Now, new research by Columbia University Medical Center researchers calls for a lower threshold for administering CT scans to include people with milder brain hemorrhage symptoms, such as less severe headaches, nausea, vomiting, and prominent neck or back pain.

"Unlike prior studies that found the most common diagnostic errors were failure to interpret subtle CT or cerebrospinal fluid findings properly, we found that failure to obtain a CT in the first place was the most frequent diagnostic error," says Dr. Stephan A. Mayer, associate professor of clinical neurology and neurosurgery and director of the neuro-ICU at NewYork-Presbyterian Hospital. Dr. Mayer led the research, which was published in the Feb. 18 issue of the Journal of the American Medical Association.

Besides Dr. Mayer, the research team included Dr. Robert Kowalski, lead author and former research coordinator for the neuro-ICU; Dr. Jan Claassen, postdoctoral residency fellow in medicine; Dr. Kurt T. Kreiter, assistant professor of clinical neuropsychology (in neurology); Joseph E. Bates, research assistant; Noeleen D. Ostapkovich, associate research scientist in neurology; and Dr. E. Sander Connolly, associate professor of neurological surgery.

Subarachnoid hemorrhages are most often caused by aneurysms – sac-like protrusions of a blood vessel that can burst – or head injuries. Aneurysmal subarachnoid hemorrhages, which typically affect people in their 40s, account for 5 percent of all strokes and occur in 30,000 patients in North America each year. They result in serious impairment or death in 40 percent to 60 percent of cases.
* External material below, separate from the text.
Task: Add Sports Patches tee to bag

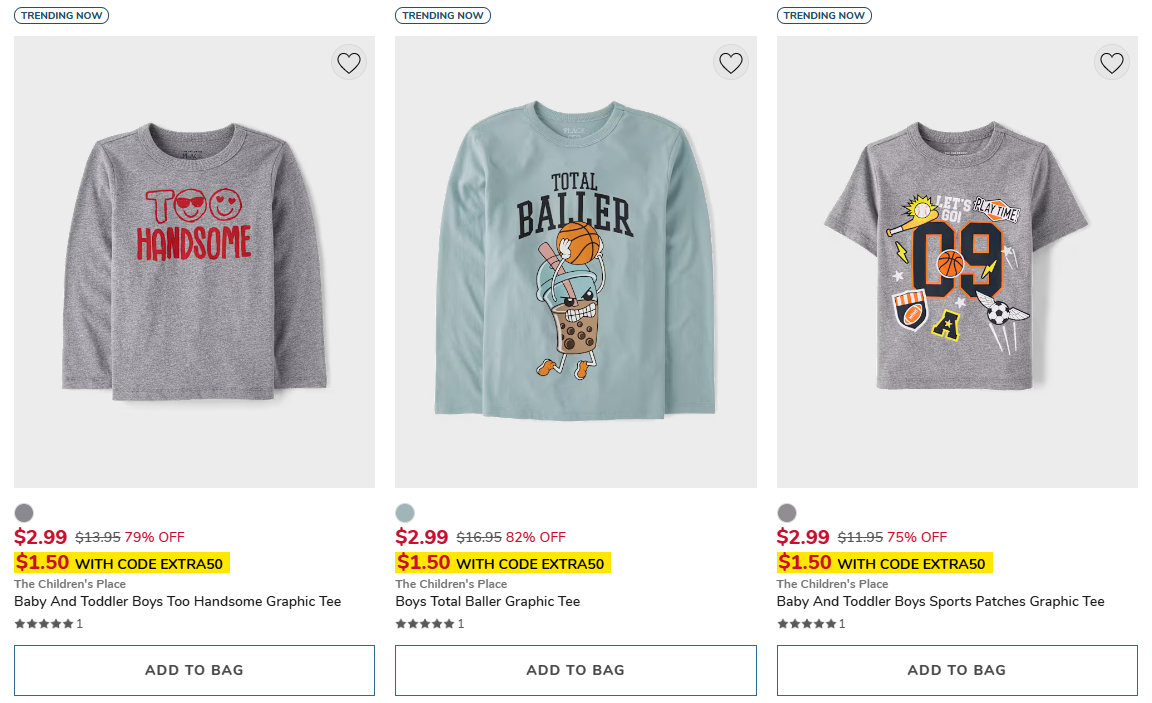Action: (x=956, y=670)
Cigarette smoking is the primary preventable risk factor for subarachnoid hemorrhage.

Published estimates of subarachnoid hemorrhage misdiagnosis vary widely, from 12 percent to 51 percent. Not surprisingly, misdiagnosed subarachnoid hemorrhage is reportedly one of the largest sources of lawsuits and malpractice settlements in the United States.

The CUMC researchers studied the results of 482 subarachnoid hemorrhage patients who were admitted to NewYork-Presbyterian Hospital between August 1996 and August 2001. The patients were interviewed at three months and one year after their hospitalizations to assess levels of disability and quality of life. The study is one of the largest analyses of misdiagnoses.
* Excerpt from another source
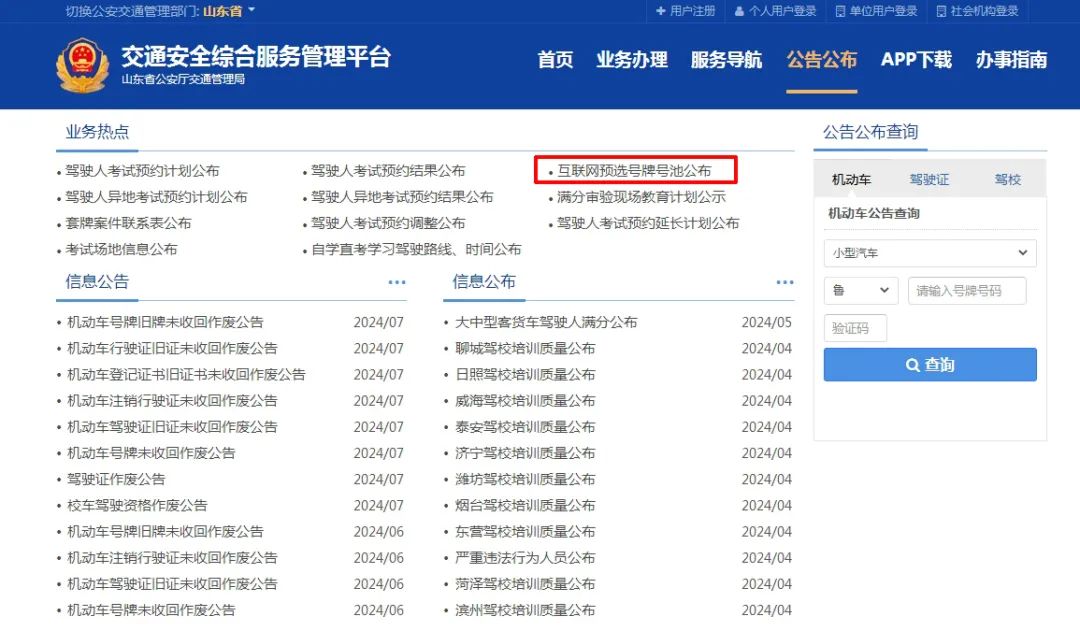1080x631 pixels.
Task: Click the 请输入号牌号码 input field
Action: (x=967, y=290)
Fifty-six patients, or 12 percent, were initially misdiagnosed, including 42 of 221 (19 percent) of those with normal mental status when first seen by a doctor. In the study, migraine or tension headache (36 percent) was the most common incorrect diagnosis, and failure to obtain a CT scan was the most common diagnostic mistake (73 percent).

Among those who were initially misdiagnosed, neurological complications occurred in 39 percent before being correctly diagnosed, including 21 percent who bled again. Normal mental status, smaller hemorrhage, and right-sided aneurysm location were independently associated with misdiagnosis, although the importance of the right-sided aneurysm association is unclear.

Misdiagnosis was critical for the people who had normal mental status when they first saw a doctor for their headache. It was associated with a nearly four-fold increase in the likelihood of death at one year and with worse functional recovery and quality of life among survivors.

For the patients who were initially in good condition, the risk factors for being misdiagnosed were not being fluent in English, being unmarried, and not having more than 12 years of education.

Dr. Mayer and his colleagues were surprised to find that some of the patients had severe sentinel headaches preceding the one that made them seek medical attention. Sometimes these sentinel headaches, which can last for days or a week, are microbleeds or a stretching of the aneurysm. People who had sentinel headaches were also at risk for misdiagnosis, possibly because a doctor tends to view recurring headaches as a mild condition.

"Our message is: beware the patient who comes into the emergency room with a headache," Dr. Mayer says. "Even if the headache seems relatively benign, the mere fact that they've sought medical attention should be considered a danger sign."

The study was supported by a grant from the American Heart Association.